- [AIM OF THE EXERCISE]:
Retype the piece of the Nike and Off-White article below, word for word, from "It’s day three" up to and including "for its participants?".

Nike × Off-White: Fresh “Air”

Four Days in London with Nike and Virgil Abloh

  • Text: Adam Wray
  • Photography: Angelo Dominic Sesto

It’s day three of Nike and Virgil Abloh’s Off Campus summit in London, and I’m chatting with graphic designer Neville Brody following a workshop he directed on DIY zine-making. “Okay, this is a stepping stone for kids to get their shoes,” Brody says. “But how much more is it?” I had travelled to London to answer this exact question. Is streetwear-as-scholarship just the newest mutation of experiential branding? And, even if it is, does that prevent it from providing legitimately meaningful experiences for its participants?

The Off Campus events were multi-day, interactive symposia celebrating the release of The “Ten” collaboration—10 ultra-limited Nike sneakers ranging from foundational totems like the Jordan 1 to future classics like the Vapormax, all reworked by Abloh. Held in New York City and London, Off Campus consisted of lectures, panel discussions, and hands-on workshops designed to give the lucky fans who managed to secure a slot the chance to engage directly with some of their creative heroes and, of course, cop a pair of the hottest sneakers on the planet.

- [DATA]:

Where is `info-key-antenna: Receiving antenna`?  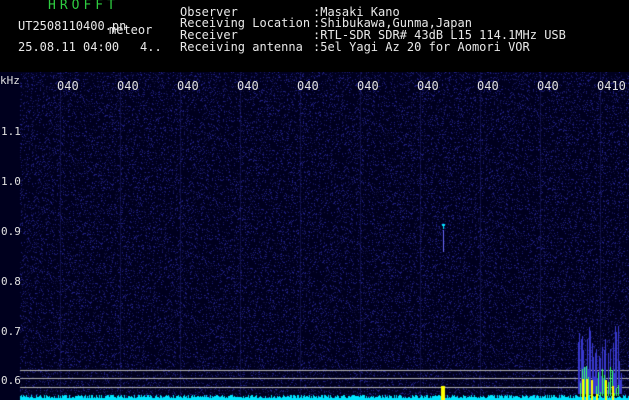
info-key-antenna: Receiving antenna is located at coordinates (242, 47).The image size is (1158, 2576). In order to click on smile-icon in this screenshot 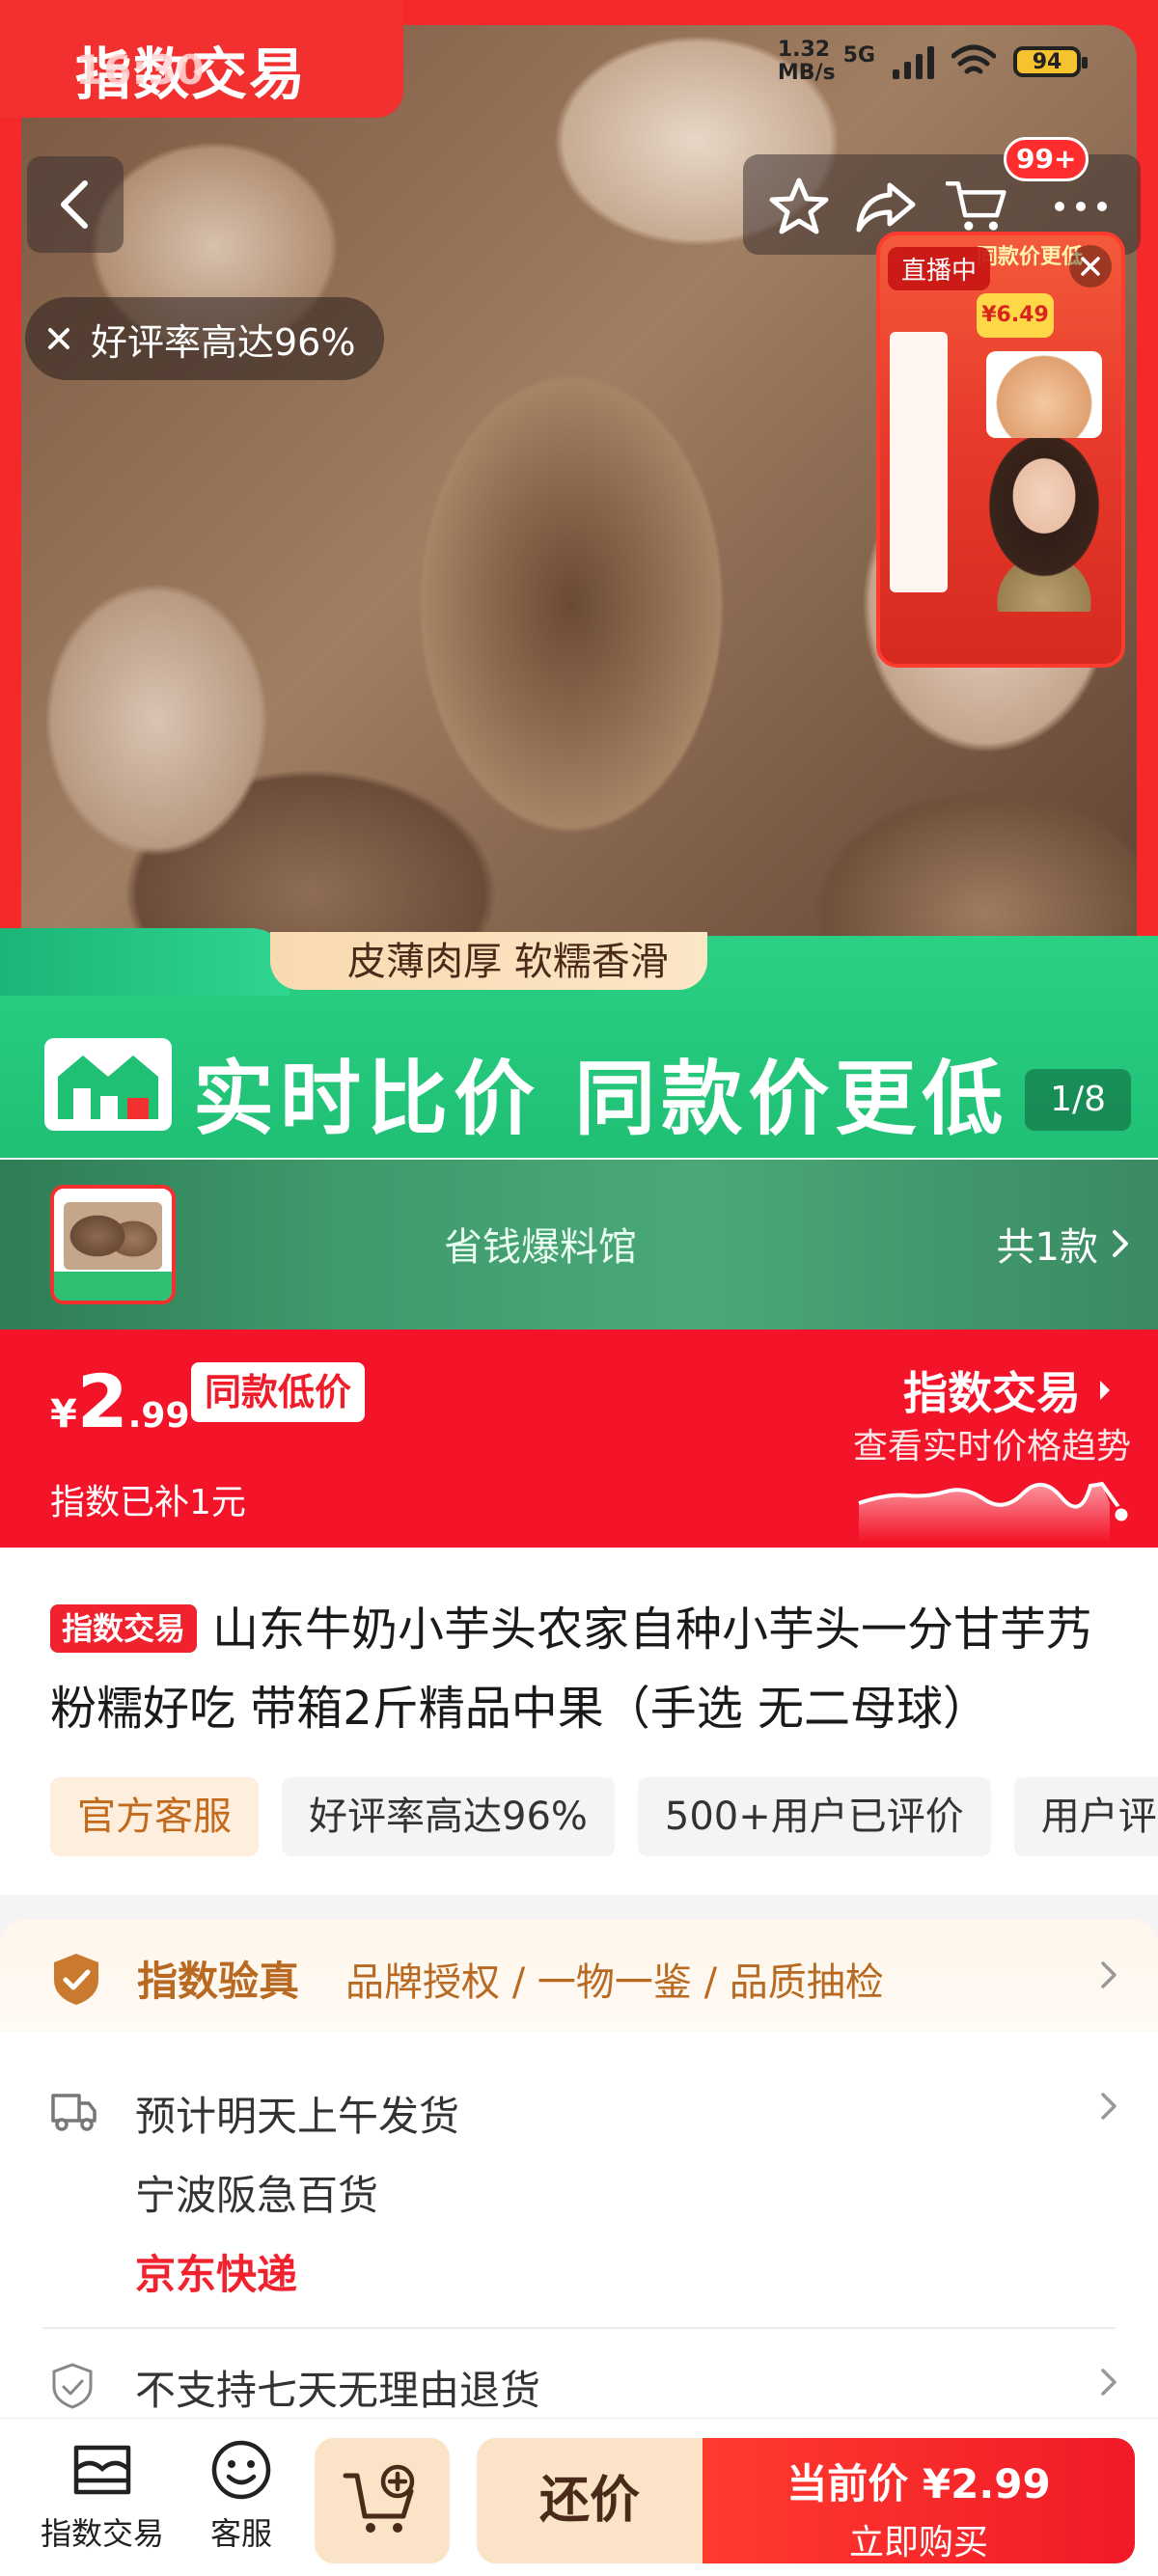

- [TASK RESPONSE]:
It’s day three of Nike and Virgil Abloh’s Off Campus summit in London, and I’m chatting with graphic designer Neville Brody following a workshop he directed on DIY zine-making. “Okay, this is a stepping stone for kids to get their shoes,” Brody says. “But how much more is it?” I had travelled to London to answer this exact question. Is streetwear-as-scholarship just the newest mutation of experiential branding? And, even if it is, does that prevent it from providing legitimately meaningful experiences for its participants?